FICHE QUESTION
9ème législature
Question N° : 16111  de  M.   Laurain Jean ( Socialiste - Moselle ) QE
Ministère interrogé :  tourisme
Ministère attributaire :  tourisme
Question publiée au JO le :  24/07/1989  page :  3305
Réponse publiée au JO le :  09/04/1990  page :  1773
Rubrique :  Tourisme et loisirs
Tête d'analyse :  Associations et mouvements
Analyse :  Associations loi de 1901. publicite. reglementation
Texte de la QUESTION : M Jean Laurain appelle l'attention de M le ministre delegue aupres du ministre de l'industrie et de l'amenagement du territoire, charge du tourisme, sur les difficultes rencontrees par les associations pour respecter la loi no 75-627 du 11 juillet 1975. L'association « Relais » (Rencontres, echanges, loisirs, accueil, informations, sejours), sans but lucratif, a obtenu l'agrement tourisme LVT 77082. Le tribunal de grande instance de Metz a condamne le president de l'association Relais, le 3 novembre 1988, a une peine d'amende de 2 000 francs et 1 franc de dommages-interets, etant declare responsable du prejudice subi par le Syndicat national des agents de voyages, pour violation, en particulier, de l'article 7 de la loi du 11 juillet 1975. Cette derniere interdit aux associations de faire de la publicite detaillee de caractere commercial a d'autres personnes que leurs membres.
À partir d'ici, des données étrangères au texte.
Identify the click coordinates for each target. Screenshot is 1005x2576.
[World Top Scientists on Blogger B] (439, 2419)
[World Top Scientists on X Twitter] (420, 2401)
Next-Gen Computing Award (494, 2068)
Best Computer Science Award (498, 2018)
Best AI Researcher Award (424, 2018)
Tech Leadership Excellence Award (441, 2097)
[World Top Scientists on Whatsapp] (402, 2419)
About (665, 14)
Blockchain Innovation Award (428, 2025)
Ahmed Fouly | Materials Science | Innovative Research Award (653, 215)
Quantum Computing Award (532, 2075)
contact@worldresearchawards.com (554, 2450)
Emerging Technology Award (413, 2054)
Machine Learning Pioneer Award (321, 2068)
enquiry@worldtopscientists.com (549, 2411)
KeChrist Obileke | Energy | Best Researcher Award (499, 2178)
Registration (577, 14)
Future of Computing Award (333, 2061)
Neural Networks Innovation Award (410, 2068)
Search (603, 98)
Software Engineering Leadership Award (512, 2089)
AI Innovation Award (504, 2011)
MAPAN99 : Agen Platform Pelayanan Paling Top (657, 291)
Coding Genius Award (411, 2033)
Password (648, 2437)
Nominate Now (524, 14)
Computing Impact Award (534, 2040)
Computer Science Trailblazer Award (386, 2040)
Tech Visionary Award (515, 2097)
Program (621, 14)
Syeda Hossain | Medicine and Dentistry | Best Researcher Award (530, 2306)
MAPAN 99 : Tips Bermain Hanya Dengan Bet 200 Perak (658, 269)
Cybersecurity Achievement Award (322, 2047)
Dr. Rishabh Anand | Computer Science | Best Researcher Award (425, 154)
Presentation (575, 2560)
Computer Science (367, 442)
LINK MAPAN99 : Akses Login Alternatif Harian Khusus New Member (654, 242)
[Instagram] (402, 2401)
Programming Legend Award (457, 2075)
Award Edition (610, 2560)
Aussi, il se pose le probleme de la distinction entre une publicite informative et une publicite purement commerciale. L'article 7 de la loi du 11 juillet 1975 represente une contrainte difficilement acceptable et comprehensible pour des associations qui ont precisement obtenu l'agrement tourisme. Il lui demande de bien vouloir lui indiquer s'il entend proposer la suppression de l'alinea 2 de l'article 7 de la loi no 75-627 et de lui preciser les mesures qu'il compte prendre pour remedier a cette situation qui penalise gravement le secteur associatif.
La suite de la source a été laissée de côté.